Da Londra, procedendo verso ovest, si può già far visita a Winchester, per ammirare, appeso in fondo alla Great Hall del castello, il simbolo per eccellenza dell’ideale cavalleresco della corte di Artù: la Tavola Rotonda. È della fine del Duecento, gli anni di Edoardo I, grande ammiratore di Artù e promotore di tornei che si rifacevano all’immaginario arturiano. L’immagine dipinta sulla tavola risale invece al regno di Enrico VIII. Artù è circondato dai nomi dei suoi cavalieri, mentre al centro della tavola campeggia la rosa dei Tudor. Alla fine del Medioevo, Artù è già molto più di una leggenda: è soprattutto un forte simbolo politico che legittima l’ambizione dei sovrani desiderosi di presentarsi come suoi eredi.
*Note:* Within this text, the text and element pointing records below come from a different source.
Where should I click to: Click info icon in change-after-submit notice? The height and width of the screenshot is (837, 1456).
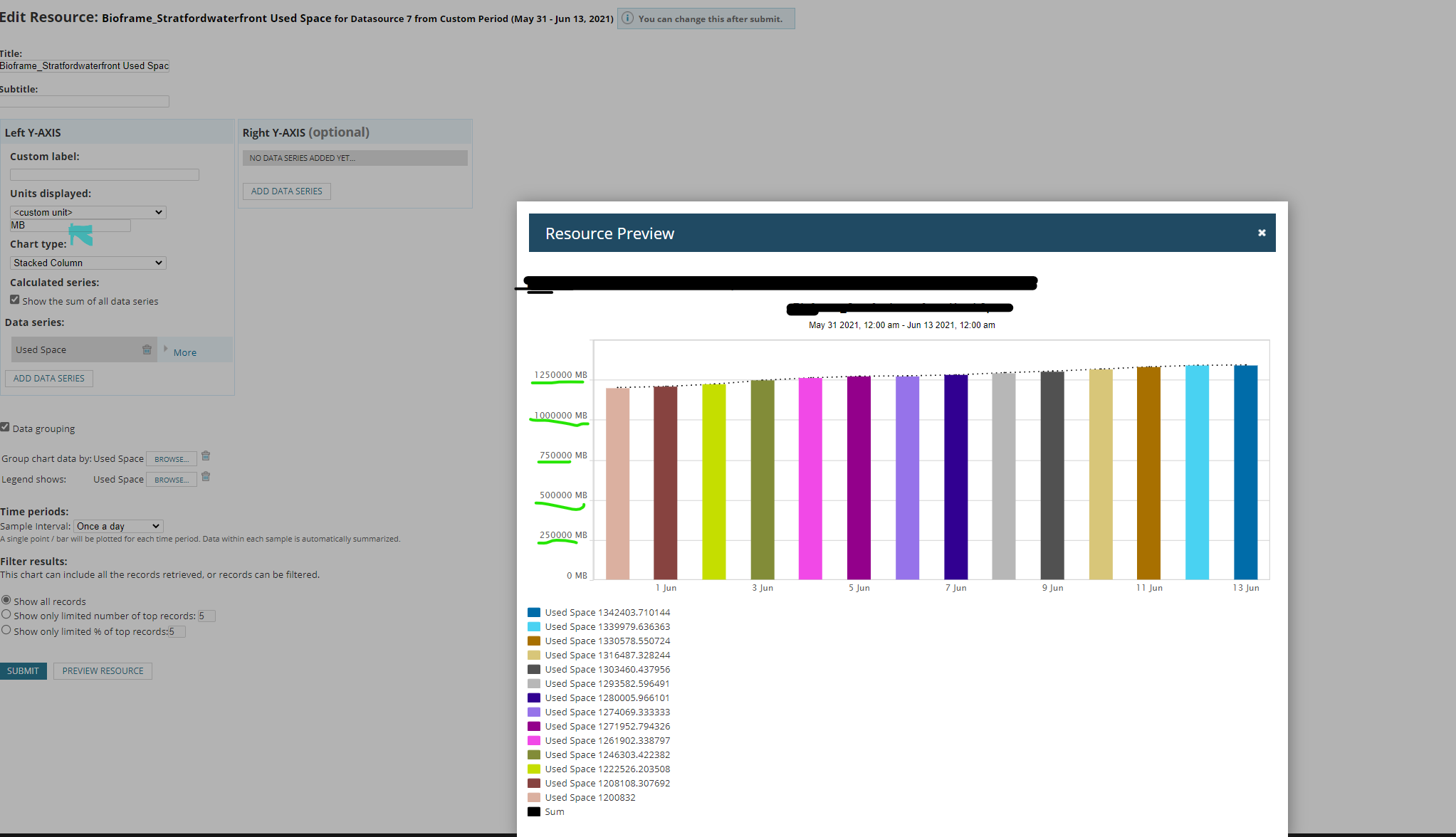click(x=627, y=19)
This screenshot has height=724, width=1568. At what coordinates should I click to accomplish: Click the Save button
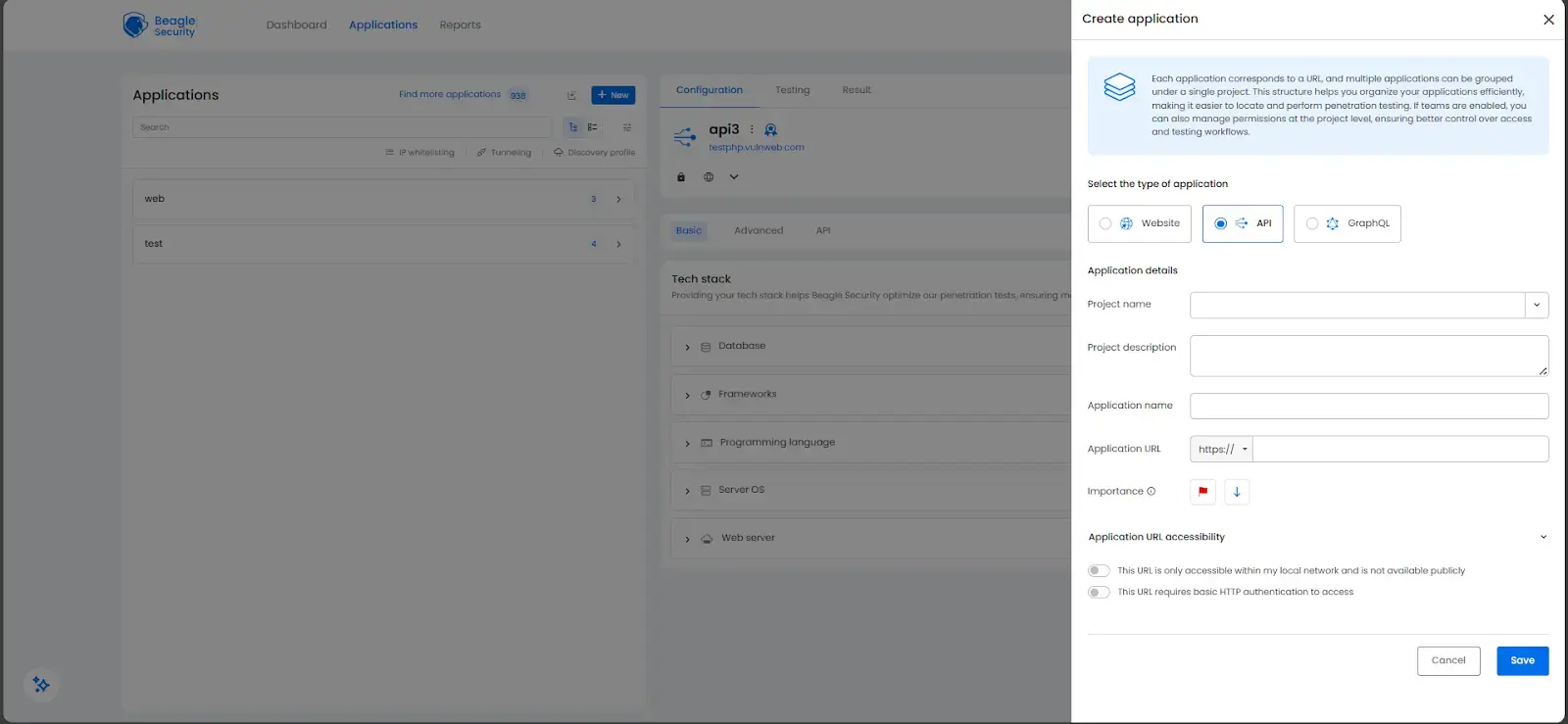pyautogui.click(x=1522, y=661)
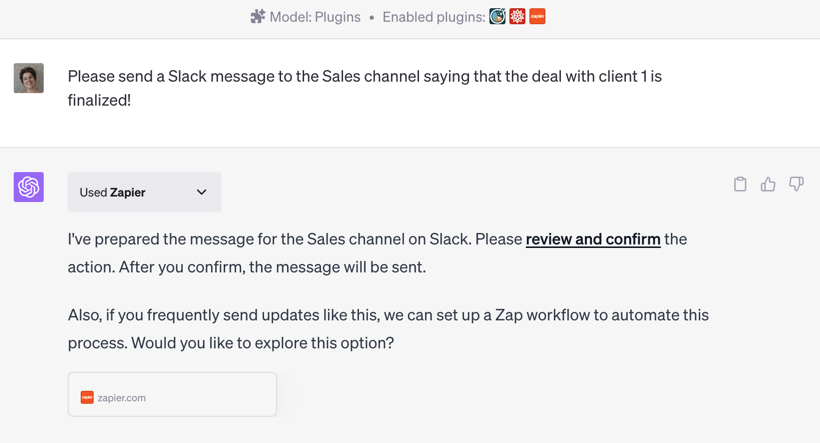820x443 pixels.
Task: Give the response a thumbs up
Action: click(768, 184)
L’inizio della sua storia ci porta più a ovest, ma strada facendo si può ancora fare una sosta per osservare più da vicino il cerchio di pietre più famoso del regno. Stonehenge non è solitamente associato all’epoca di Artù, e sulla sua origine e funzione ci si interroga da tempo senza approdare a conclusioni certe. Nel Medioevo, invece, non c’erano dubbi: quelle pietre, originarie dell’Africa e care ai giganti per le loro proprietà curative, erano state portate dall’Irlanda da Merlino, prima che Artù nascesse, per costruire nella piana vicino Amesbury un monumento funebre ai Britanni uccisi dagli invasori Sassoni. Di quella Britannia aggredita e resistente Merlino sarebbe diventato il profeta, Artù invece l’eroe.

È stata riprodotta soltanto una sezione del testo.